• _Exercise_: Report only the number of lines below in which the string "agent" appears.

• _Exercise materials_:
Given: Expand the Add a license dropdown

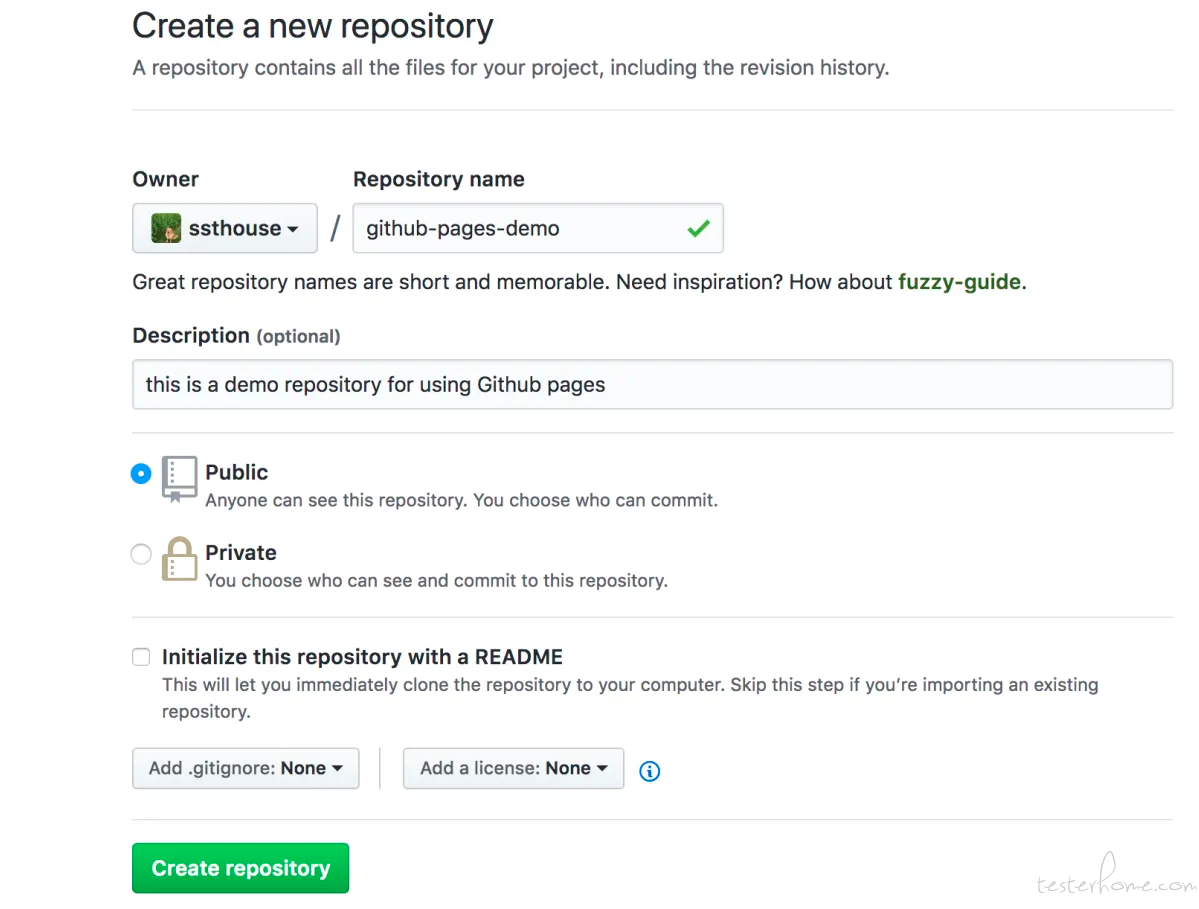Looking at the screenshot, I should pos(513,768).
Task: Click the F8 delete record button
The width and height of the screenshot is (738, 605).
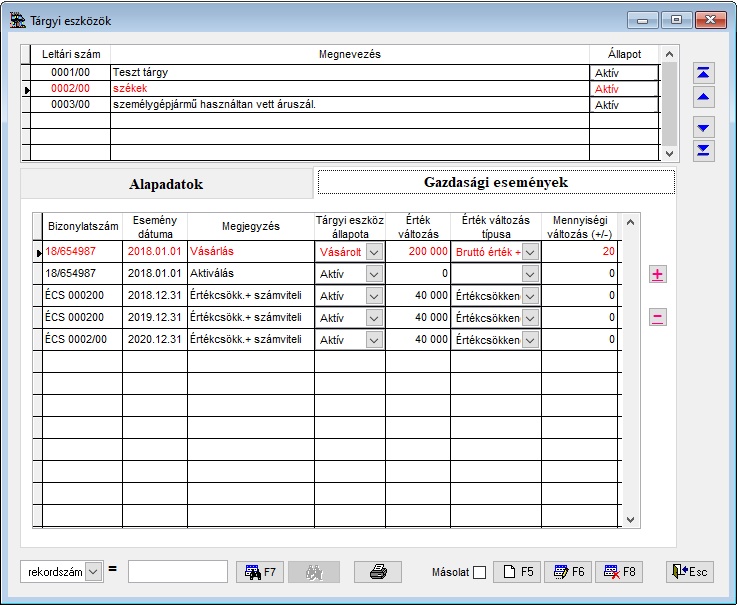Action: 619,572
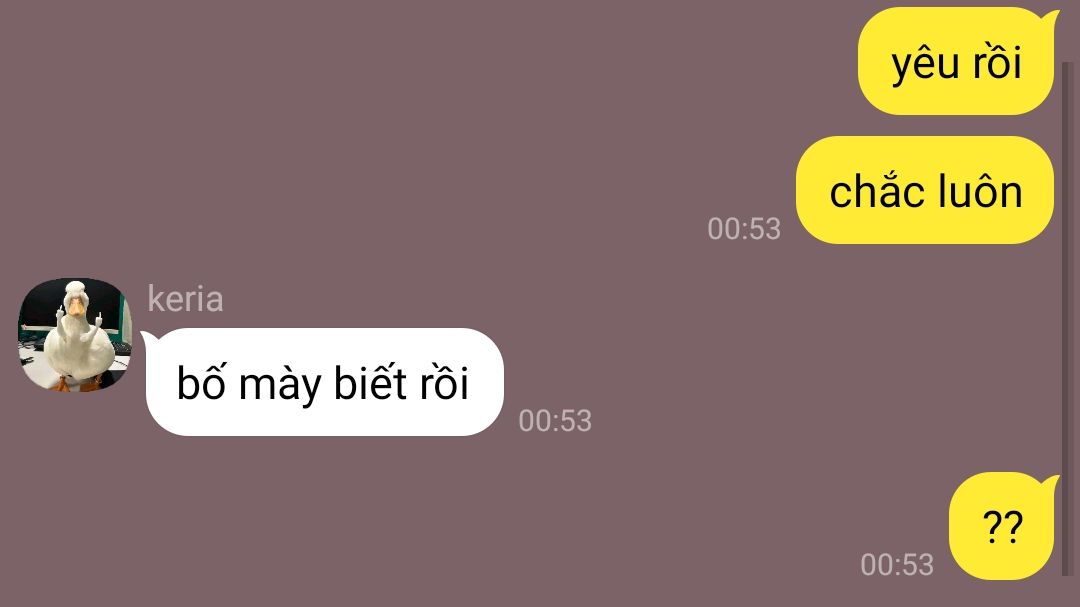This screenshot has height=607, width=1080.
Task: Select the yellow "chắc luôn" message bubble
Action: (x=925, y=190)
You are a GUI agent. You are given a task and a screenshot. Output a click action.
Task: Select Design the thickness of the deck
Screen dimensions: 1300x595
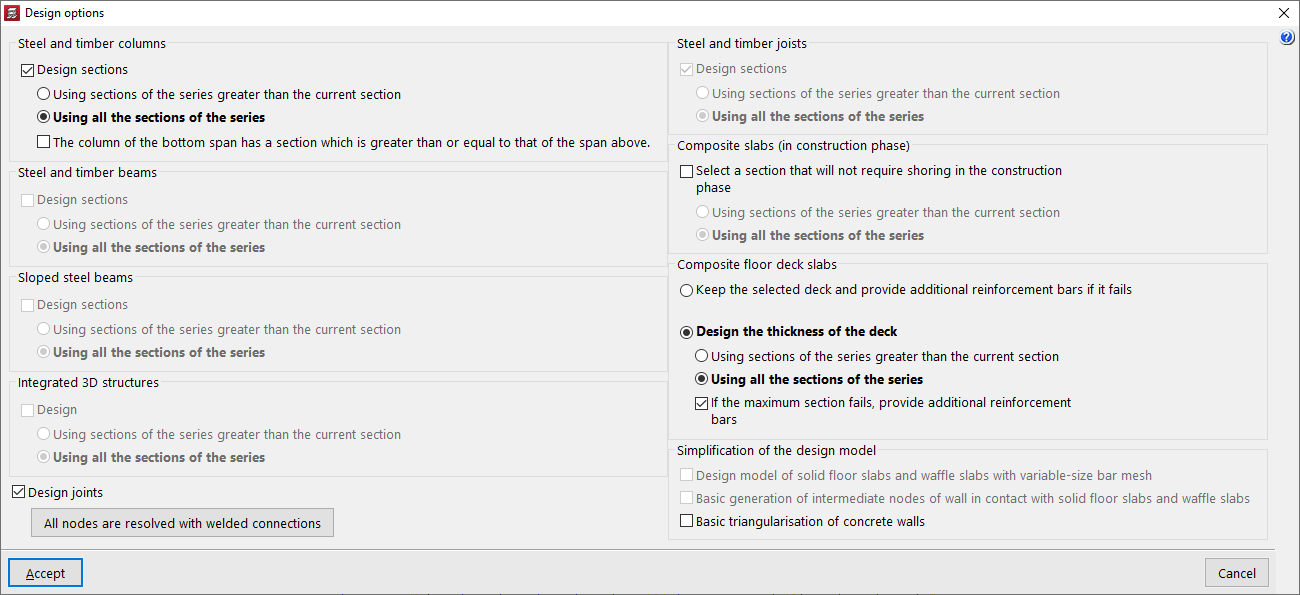tap(687, 332)
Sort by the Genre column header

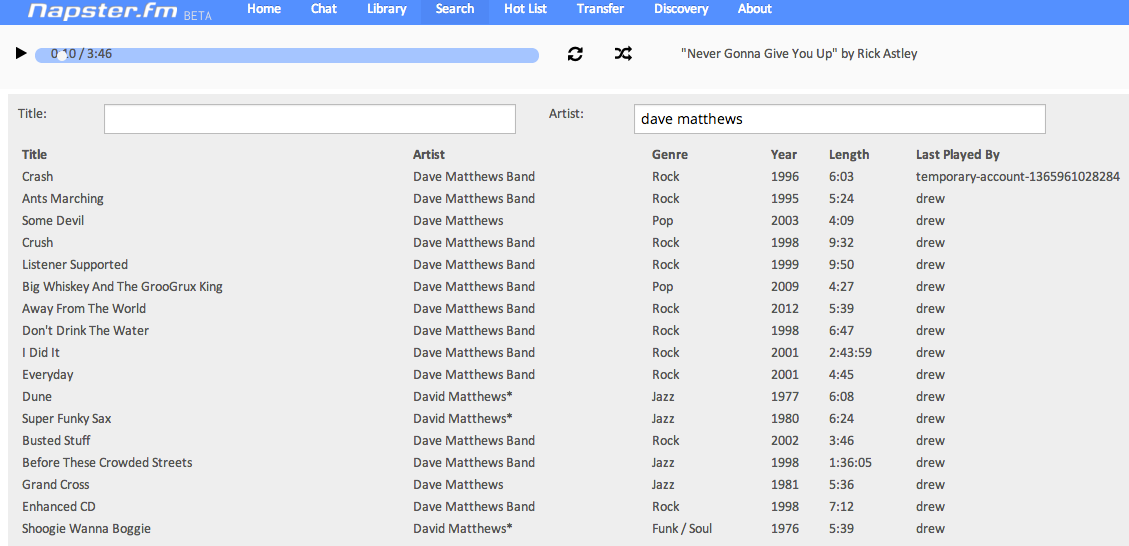669,155
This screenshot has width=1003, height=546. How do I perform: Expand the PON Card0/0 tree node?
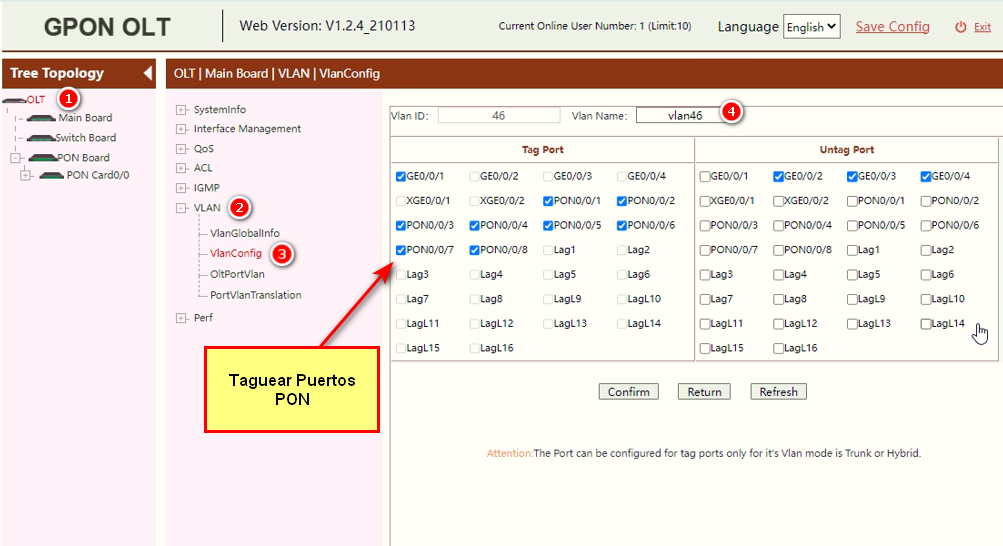[x=26, y=176]
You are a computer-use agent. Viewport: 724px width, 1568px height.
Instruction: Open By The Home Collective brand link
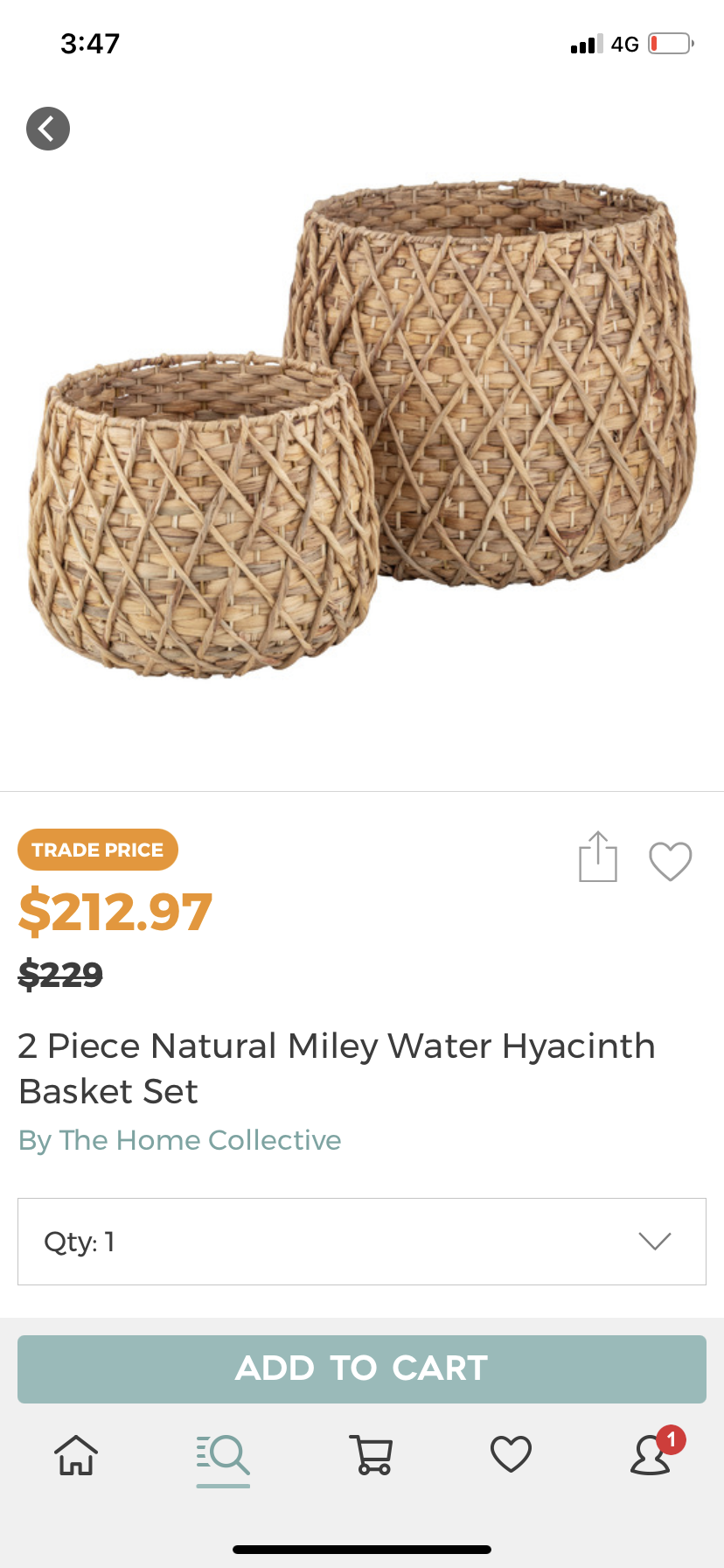click(180, 1140)
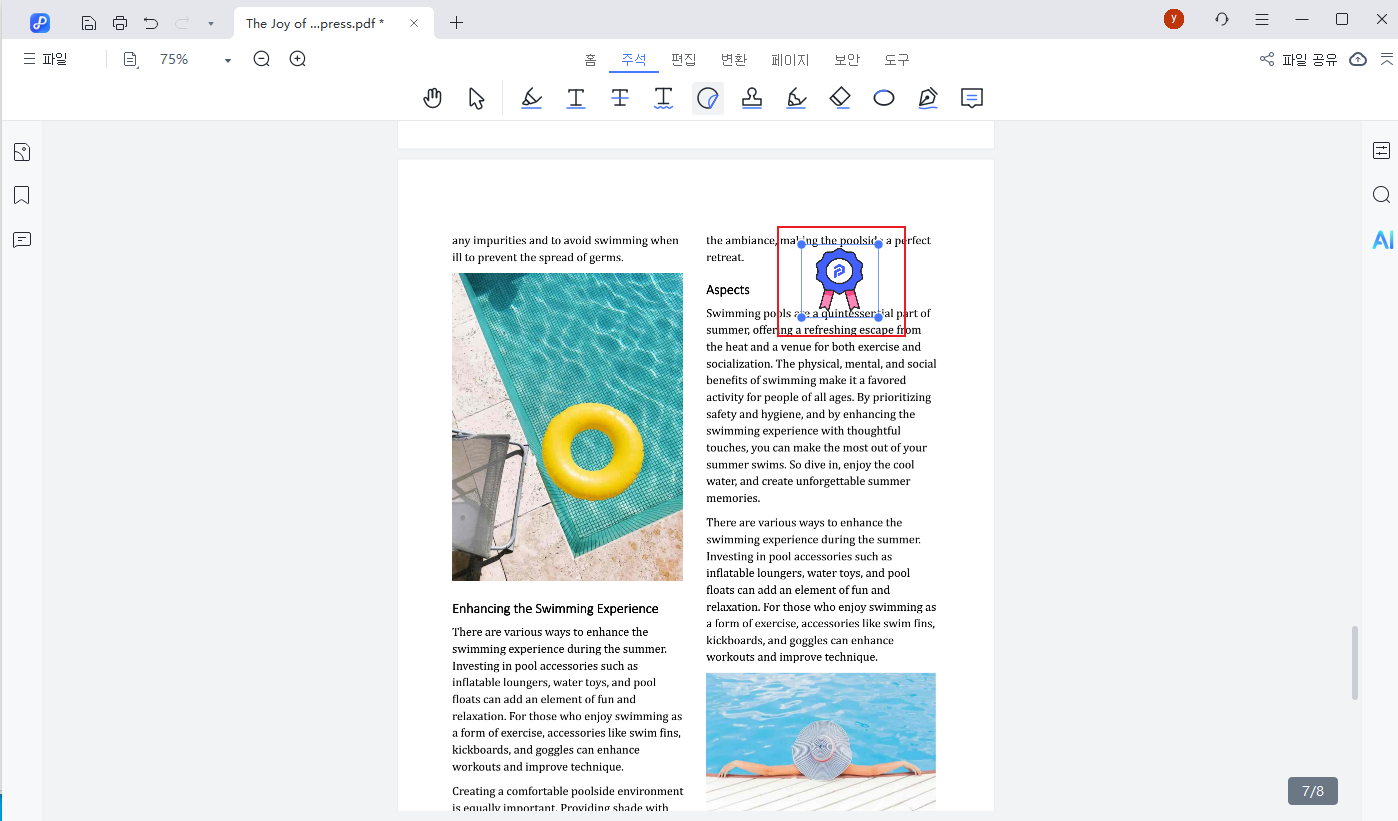
Task: Open the page display mode dropdown
Action: (x=131, y=60)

• _Problem solution_: 2